We designed a hydrogel with durable and excellent antibacterial activity. Amphiphilic block copolymer, polycaprolactone-block-poly(glutamic acid) (PCL-b-PGA), was first synthesized by ring-opening polymerization with amine-terminated polycaprolactone (PCL-NH2) as the macro-initiator and Bz-Glu-NCA as the monomer. This copolymer self-assembled into vesicles in solvent mixture of DMF/water with a critical vesiculation concentration of 5.27 μg mL-1. Antibacterial Ag-decorated vesicles were then prepared by in situ deposition of silver nanoparticles in PGA coronas of the vesicles as a result of the electrostatic interaction between carboxyl groups and Ag+. 1H-NMR analysis revealed the composition of PCL47-b-PGA46 block copolymer.
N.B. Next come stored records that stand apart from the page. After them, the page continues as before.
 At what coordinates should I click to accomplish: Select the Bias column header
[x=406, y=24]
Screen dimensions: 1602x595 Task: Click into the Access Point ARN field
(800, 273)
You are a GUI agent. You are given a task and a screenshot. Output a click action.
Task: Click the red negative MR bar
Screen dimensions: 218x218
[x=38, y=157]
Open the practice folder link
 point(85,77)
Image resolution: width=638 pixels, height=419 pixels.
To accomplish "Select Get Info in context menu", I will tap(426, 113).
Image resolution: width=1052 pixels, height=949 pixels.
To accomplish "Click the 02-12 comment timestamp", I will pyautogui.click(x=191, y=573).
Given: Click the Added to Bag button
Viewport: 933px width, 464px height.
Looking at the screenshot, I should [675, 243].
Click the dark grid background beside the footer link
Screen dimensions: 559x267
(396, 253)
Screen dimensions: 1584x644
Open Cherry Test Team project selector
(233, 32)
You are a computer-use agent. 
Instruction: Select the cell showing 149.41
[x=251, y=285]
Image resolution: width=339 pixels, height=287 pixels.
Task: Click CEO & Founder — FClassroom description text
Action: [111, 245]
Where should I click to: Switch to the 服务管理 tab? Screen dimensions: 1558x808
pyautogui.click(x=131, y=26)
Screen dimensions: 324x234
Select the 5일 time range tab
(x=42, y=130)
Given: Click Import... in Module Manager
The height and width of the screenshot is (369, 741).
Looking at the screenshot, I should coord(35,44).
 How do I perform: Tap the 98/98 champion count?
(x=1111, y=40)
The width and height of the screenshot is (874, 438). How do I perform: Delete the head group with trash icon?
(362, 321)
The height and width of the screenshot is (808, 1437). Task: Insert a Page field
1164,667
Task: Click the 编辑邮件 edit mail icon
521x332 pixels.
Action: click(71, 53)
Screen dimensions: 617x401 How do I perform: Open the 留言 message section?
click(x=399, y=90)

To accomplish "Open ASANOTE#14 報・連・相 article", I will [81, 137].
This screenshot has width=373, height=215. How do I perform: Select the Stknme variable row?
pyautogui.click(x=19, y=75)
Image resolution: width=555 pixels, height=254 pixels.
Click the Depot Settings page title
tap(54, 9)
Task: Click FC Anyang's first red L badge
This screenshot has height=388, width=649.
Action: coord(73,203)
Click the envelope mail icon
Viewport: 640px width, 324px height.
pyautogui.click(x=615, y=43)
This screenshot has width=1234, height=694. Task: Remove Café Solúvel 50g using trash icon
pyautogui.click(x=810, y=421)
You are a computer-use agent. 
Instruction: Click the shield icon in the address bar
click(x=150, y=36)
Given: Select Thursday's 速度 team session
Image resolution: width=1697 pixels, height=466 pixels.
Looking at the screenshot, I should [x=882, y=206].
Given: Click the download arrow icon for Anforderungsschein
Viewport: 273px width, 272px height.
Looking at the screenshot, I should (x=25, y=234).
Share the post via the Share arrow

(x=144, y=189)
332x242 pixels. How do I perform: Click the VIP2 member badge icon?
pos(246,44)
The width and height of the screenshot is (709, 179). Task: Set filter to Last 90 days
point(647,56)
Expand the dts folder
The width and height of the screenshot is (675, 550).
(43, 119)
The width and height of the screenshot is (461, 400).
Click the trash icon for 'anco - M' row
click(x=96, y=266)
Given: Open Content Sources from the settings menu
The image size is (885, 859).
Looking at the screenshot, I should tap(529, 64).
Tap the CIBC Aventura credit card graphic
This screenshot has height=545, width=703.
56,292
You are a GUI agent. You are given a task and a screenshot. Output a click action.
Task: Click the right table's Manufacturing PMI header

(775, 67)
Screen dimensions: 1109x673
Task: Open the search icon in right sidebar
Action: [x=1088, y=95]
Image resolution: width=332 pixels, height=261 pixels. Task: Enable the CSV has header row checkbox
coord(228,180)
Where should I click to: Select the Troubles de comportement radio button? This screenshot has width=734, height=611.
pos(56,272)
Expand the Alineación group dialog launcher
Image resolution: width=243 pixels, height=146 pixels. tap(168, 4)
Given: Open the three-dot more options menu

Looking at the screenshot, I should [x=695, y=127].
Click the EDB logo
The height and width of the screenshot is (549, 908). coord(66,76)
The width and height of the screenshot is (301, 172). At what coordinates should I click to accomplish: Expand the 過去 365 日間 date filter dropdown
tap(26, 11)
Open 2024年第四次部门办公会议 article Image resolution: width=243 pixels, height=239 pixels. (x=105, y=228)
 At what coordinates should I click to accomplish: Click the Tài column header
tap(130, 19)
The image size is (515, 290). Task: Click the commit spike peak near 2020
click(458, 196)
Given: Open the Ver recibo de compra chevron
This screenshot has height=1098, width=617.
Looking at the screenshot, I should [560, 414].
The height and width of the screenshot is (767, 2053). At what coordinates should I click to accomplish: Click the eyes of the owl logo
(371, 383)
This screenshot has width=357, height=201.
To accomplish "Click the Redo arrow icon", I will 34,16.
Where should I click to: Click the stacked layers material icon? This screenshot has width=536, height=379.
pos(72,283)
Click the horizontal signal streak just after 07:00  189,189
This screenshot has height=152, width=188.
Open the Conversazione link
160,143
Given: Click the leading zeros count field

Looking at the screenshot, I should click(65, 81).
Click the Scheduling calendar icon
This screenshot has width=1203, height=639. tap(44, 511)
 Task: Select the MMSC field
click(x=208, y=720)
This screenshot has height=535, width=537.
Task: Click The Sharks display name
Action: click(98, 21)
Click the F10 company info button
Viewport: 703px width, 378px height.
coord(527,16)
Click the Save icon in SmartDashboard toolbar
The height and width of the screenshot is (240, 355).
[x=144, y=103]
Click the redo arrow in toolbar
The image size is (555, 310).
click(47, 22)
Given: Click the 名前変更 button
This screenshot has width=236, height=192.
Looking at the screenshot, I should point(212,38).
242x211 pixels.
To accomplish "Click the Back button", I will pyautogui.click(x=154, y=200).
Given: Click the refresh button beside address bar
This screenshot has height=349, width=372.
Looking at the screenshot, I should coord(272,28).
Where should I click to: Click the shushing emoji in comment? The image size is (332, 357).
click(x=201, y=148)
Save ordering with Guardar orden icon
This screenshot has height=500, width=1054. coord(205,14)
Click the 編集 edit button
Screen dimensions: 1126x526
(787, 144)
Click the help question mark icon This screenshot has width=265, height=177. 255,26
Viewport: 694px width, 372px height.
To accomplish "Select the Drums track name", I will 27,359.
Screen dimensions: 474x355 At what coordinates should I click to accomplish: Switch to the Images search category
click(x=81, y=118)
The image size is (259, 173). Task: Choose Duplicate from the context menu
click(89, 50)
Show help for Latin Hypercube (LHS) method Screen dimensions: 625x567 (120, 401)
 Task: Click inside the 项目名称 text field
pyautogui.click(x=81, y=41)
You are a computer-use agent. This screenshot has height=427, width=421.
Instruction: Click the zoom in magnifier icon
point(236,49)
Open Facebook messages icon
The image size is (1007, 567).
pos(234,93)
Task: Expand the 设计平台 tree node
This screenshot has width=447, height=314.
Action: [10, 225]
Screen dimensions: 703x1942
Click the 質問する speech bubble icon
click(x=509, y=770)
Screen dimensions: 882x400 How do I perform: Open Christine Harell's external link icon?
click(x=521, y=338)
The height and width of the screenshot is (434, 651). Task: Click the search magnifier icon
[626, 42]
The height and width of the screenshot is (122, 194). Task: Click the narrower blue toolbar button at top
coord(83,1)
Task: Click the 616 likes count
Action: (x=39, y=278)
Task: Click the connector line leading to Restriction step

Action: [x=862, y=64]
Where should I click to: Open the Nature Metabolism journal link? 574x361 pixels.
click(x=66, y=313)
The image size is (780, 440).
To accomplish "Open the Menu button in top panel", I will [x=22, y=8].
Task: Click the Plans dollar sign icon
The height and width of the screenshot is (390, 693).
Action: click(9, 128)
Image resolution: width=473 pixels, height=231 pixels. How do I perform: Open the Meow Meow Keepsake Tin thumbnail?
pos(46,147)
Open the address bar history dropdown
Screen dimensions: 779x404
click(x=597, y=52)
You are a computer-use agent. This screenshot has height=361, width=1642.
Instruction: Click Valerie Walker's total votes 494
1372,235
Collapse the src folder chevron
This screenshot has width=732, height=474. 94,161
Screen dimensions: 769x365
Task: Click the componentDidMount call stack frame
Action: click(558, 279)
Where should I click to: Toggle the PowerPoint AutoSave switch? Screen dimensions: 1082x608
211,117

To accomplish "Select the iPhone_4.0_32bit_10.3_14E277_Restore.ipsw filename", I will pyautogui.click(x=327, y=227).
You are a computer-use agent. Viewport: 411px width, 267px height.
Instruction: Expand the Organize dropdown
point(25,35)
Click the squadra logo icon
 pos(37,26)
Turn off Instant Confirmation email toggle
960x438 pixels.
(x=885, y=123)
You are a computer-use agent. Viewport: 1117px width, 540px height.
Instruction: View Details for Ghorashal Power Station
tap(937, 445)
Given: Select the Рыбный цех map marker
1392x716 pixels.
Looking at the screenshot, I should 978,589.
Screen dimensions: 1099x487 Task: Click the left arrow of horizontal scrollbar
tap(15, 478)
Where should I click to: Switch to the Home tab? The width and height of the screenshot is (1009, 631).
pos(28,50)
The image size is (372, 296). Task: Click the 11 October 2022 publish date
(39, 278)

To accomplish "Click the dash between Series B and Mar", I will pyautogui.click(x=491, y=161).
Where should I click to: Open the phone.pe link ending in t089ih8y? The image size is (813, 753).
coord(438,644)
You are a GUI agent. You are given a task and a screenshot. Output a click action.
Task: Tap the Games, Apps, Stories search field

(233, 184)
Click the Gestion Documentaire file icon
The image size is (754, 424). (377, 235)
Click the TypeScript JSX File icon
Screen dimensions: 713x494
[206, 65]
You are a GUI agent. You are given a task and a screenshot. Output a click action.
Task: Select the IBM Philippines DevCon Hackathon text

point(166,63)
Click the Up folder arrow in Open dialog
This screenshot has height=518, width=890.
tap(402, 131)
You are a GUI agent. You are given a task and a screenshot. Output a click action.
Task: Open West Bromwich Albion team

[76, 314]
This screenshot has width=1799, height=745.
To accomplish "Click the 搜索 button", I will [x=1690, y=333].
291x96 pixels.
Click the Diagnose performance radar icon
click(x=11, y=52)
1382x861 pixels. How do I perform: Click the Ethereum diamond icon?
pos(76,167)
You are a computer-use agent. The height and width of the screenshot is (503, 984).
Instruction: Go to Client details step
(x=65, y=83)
Dynamic light scattering (DLS) study revealed an intensity-averaged diameter of 215 nm for the vesicles with a polydispersity of 0.029. Transmission electron microscopy (TEM) confirmed a hollow structure of the vesicles with a number-averaged diameter of 270 nm, and the presence of sliver nanoparticles on the vesicles. Atomic force microscopy (AFM) revealed the collapsed surface morphology of vesicles with a width to height ratio of 18, confirming further the hollow structure of the vesicles. Meanwhile, Ag-decorated vesicles were incoporated into Pluronic F127 hydrogels to afford antibacterial hydrogels, showing good degradability at different pH. MIC90(minimum concentration of inhibiting 90% of bacterium) of the antibacterial vesicles was 10 μg mL-1 against Gram-negative bacterium E. coli, and it was 20 μg mL-1 against Gram-positive bacterium S. aureus, and measured by spread plate method, which afford the hydrogels excellent antibacterial property. Oxford cup tests confirmed that MIC50 of the antibacterial hydrogel against both E. coli and S. aureus is 7.5 μg mL-1 and MBC (minimum bactericidal concentration) against both of them is 30 μg mL-1. The in vitro degradation tests confirmed that the vesicle was degraded in the presence of lipase. Overall, we provide a new method for preparation of antibacterial hydrogels, which may have promising biomedical applications requiring a long-acting antibacterial therapy such as inflammation triggered by bacteria infection, wound healing after surgery and sterilization for the implant devices, etc.